General information
- Coordinates: 32°16′24″N 74°40′06″E﻿ / ﻿32.2734°N 74.6684°E
- Owner: Ministry of Railways
- Line: Wazirabad–Narowal Branch Line
- Platforms: 1
- Tracks: 2

Other information
- Station code: PSW

Services
| Preceding station | Pakistan Railways |  |  | Following station |
| Chawinda towards Wazirabad Junction |  | Wazirabad–Narowal Branch Line |  | Qila Sobha Singh towards Narowal Junction |

Location

= Pasrur railway station =

Railway station in Punjab, Pakistan

Pasrur Railway Station () is located in Pasrur city, Sialkot district of Punjab province, Pakistan. There are two functional and three nonfuntional railway tracks at this railway station.

Allama Iqbal Express and Lasani Express have regular scheduled stops at the station. Lasani Express starts from Sialkot and ends in Lahore via Narowal.

Allama Iqbal Express also starts from Sialkot and travels all the way to Karachi via Narowal and Lahore. The Sialkot-to-Karachi journey is the longest route of this track.
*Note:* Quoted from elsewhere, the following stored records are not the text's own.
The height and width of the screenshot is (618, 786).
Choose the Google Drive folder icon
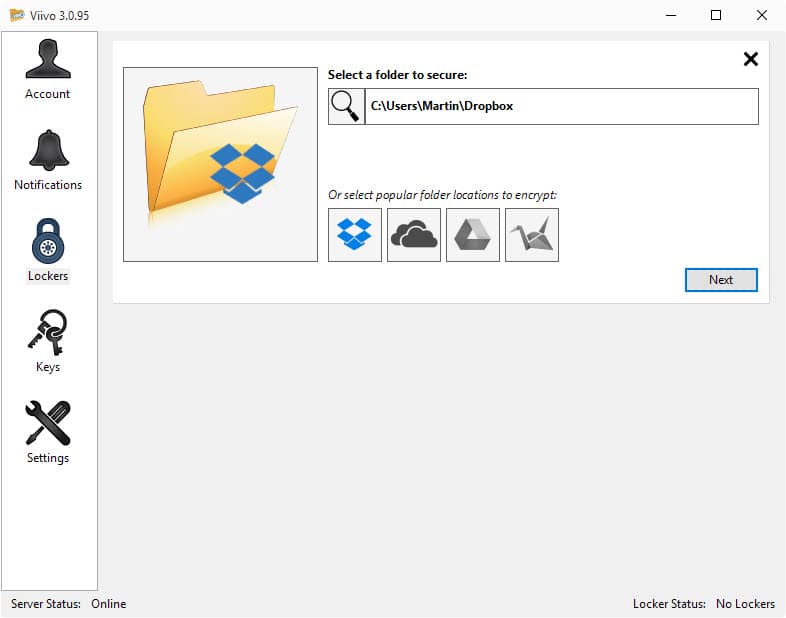(473, 235)
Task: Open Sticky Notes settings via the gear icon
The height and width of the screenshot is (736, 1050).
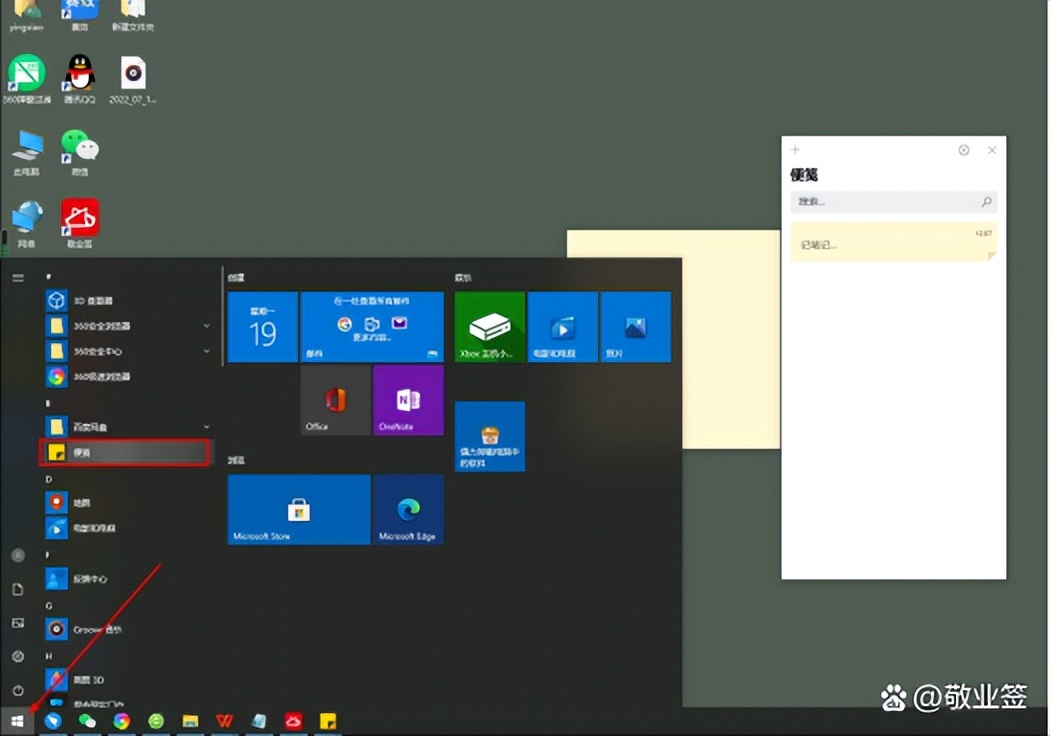Action: click(x=963, y=150)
== Railway Station Pasrur timings ==
Pasrur railway station remains open during the scheduled hours for the two trains' arrival and departure. Both trains come from Sialkot in the morning and depart Pasrur after a two-minute stay. Lasani Express come back at 7:30PM, nearing the end of its round trip. Allama Iqbal Express depart at 8:30AM and returns at 4.44PM.